Know (and don’t numb) Why You Dread A Situation

In the case of a jury duty summons, I had to really stop and ask myself, why am I spinning out? When I examined where the dread was coming from with curiosity, intention and mindfulness, I realized: in the past when I received a summons letter, I was working for companies as a full-time employee so I had paid time off, and perhaps the work didn’t matter quite as much to me. This time, I would be losing money if I had to cancel all of my clients for the duration of jury duty. Frustrating for me, and also there is nothing I dislike more than not being able to show up for my clients. This is my life’s most meaningful work, so taking a pause from it is not easy. Also, I am extremely diligent when it comes to organization and planning -- and since I had no idea if I would be picked or for how long, I couldn’t schedule any new clients or meetings. That drove me nuts. Basically, I realized I relish control and organization. And as we know, “when we plan, God laughs.” 

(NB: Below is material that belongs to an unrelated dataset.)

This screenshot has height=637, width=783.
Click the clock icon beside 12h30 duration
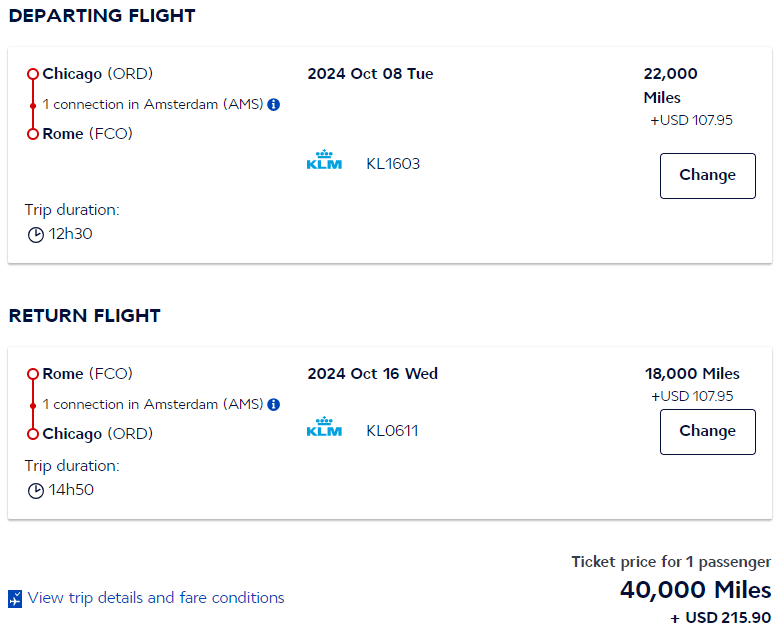pyautogui.click(x=36, y=235)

Sitting with the feelings and processing them with openness and compassion helped me tremendously. My former coping mechanism in the past might have been to numb my feelings instead of leaning into them and exploring them. We’ve all had times when we just want to numb hard and uncomfortable feelings with alcohol, Netflix binging, busyness, or a host of other easy to access numbing tactics. Had I taken this approach, I wouldn’t have got to the root of why I was feeling dread. Take note: there is a difference in avoiding the feelings and simply not dwelling on them. 

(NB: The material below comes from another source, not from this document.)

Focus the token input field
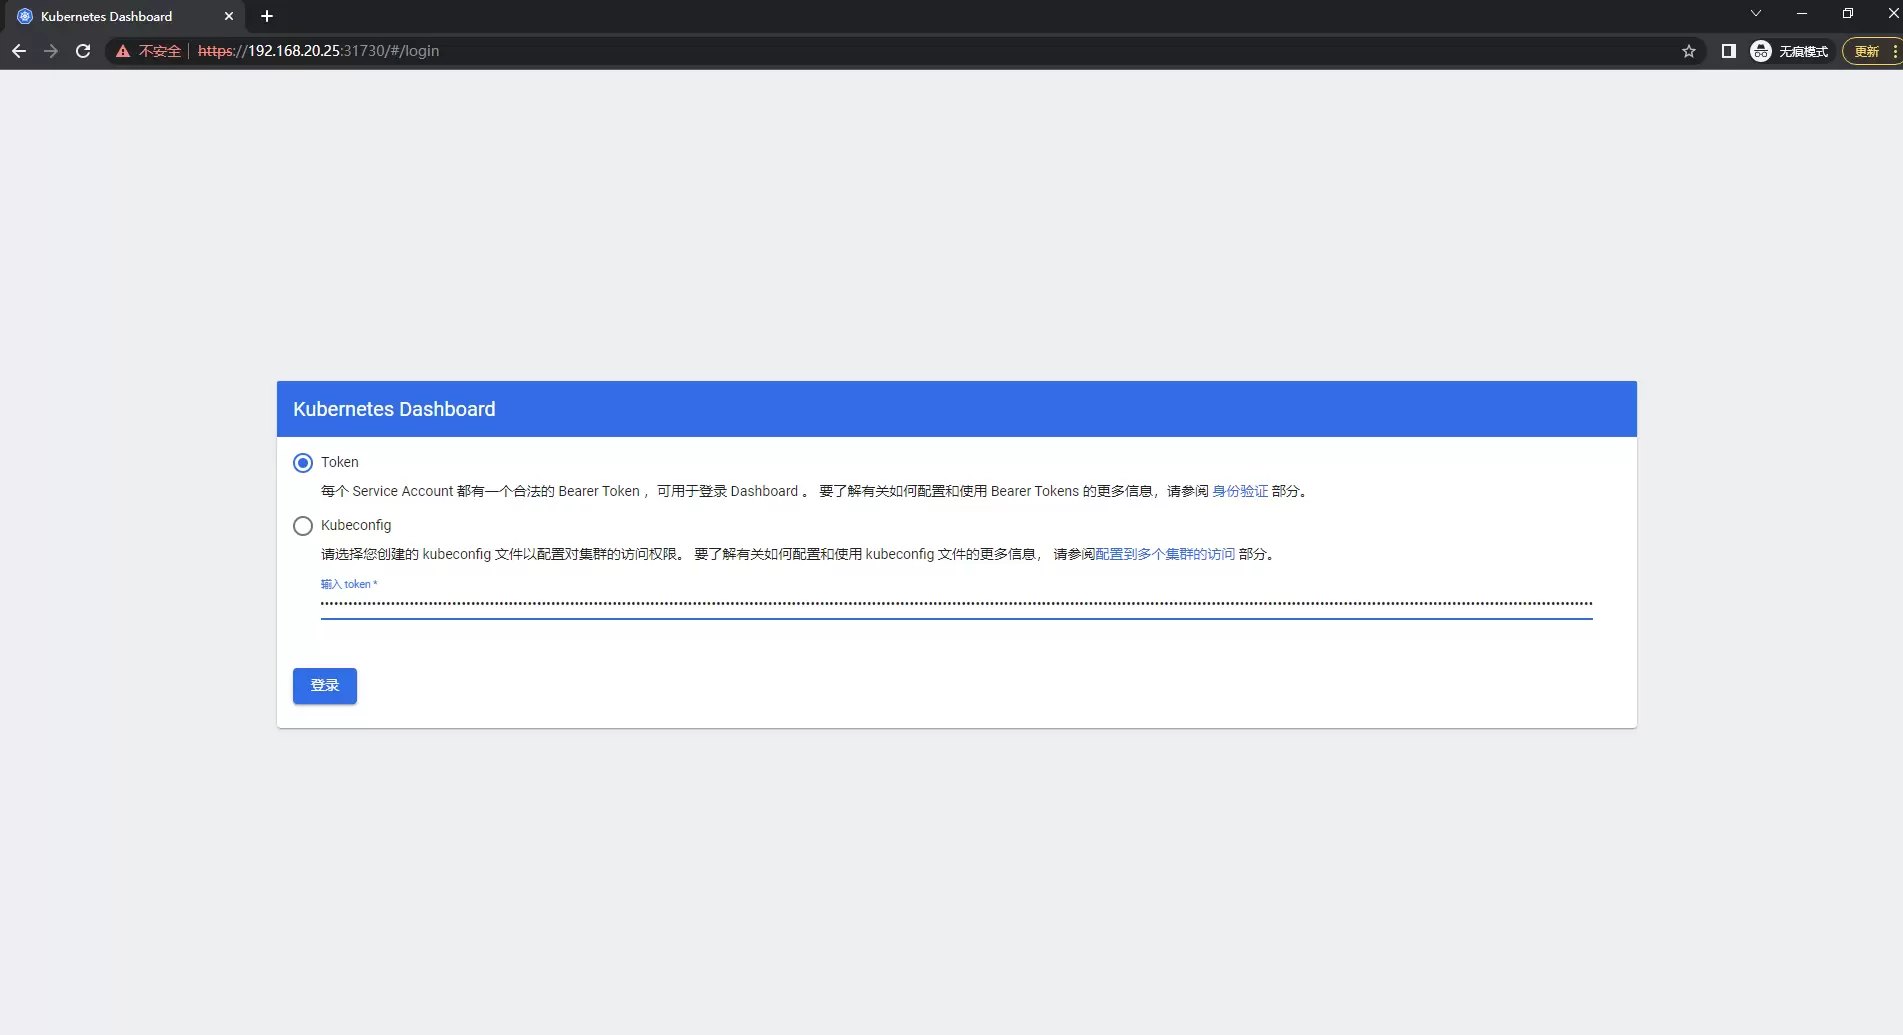 (955, 603)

Practice Gratitude/Meditate

In my case, I had to stop the dread head and remember to be thankful that I have clients and meetings, even if I have to shift my schedule around. I gave thanks that I live in America, and surrendered to the fact that this is part of my civic duty. I am also thankful for the fact this is the biggest dread I have in my life at the moment because I know so many others dread putting food on the table or paying bills or sending their children back to school when no one’s safety is guaranteed. Gratitude puts things in perspective, and can help minimize dread that may have amplified if left unchecked.

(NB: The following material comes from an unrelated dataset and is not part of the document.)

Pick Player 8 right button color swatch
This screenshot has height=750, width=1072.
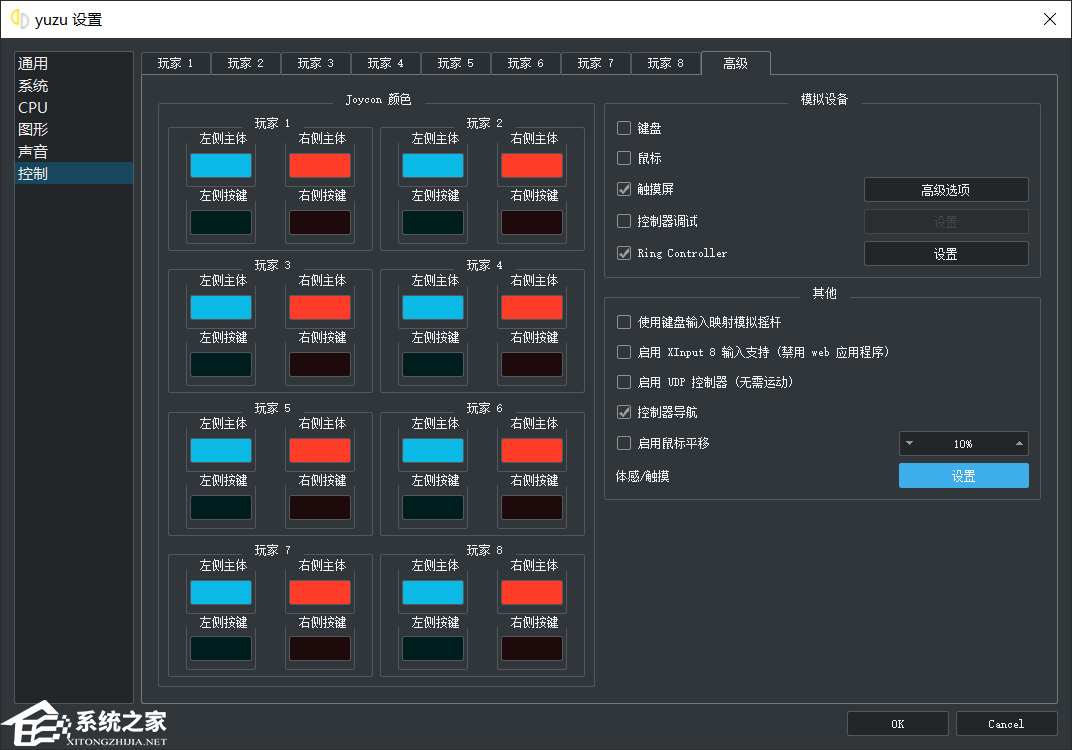click(532, 648)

Meditating can also help slow a busy mind. When we are spinning out over something, just stop, get quiet, breathe deeply and take five minutes to sit with the feelings. It’s a great way to see what comes up or if they simply pass through. You are NOT your feelings. They will pass. So don’t breathe life into them if they are negative. Don’t dwell. Get to the root of them, and then get out of your head -- or do something proactive to help put your mind at ease. 

Talk it Out

Examining my feelings of dread was incredibly helpful, and expressing them helped me feel so much better. When I told my boyfriend how I was feeling and why or when people asked, “How are you,” I would be honest, “I’m dreading jury duty!” Everyone can commiserate on that one, and it feels good to just put it out in the universe, and connect with friends and community. To feel seen and heard. Also, talking to your coach and therapist for a bigger deep dive into those feelings always helps. 👋🏼

BTW… I was not selected to be a juror. Three more years until that dread drops into my mailbox again! But I’m guessing I won’t dread it nearly as much next time around. 

My Zen zone- my garden- where I go to calm down, unwind, de-stress and find new perspectives.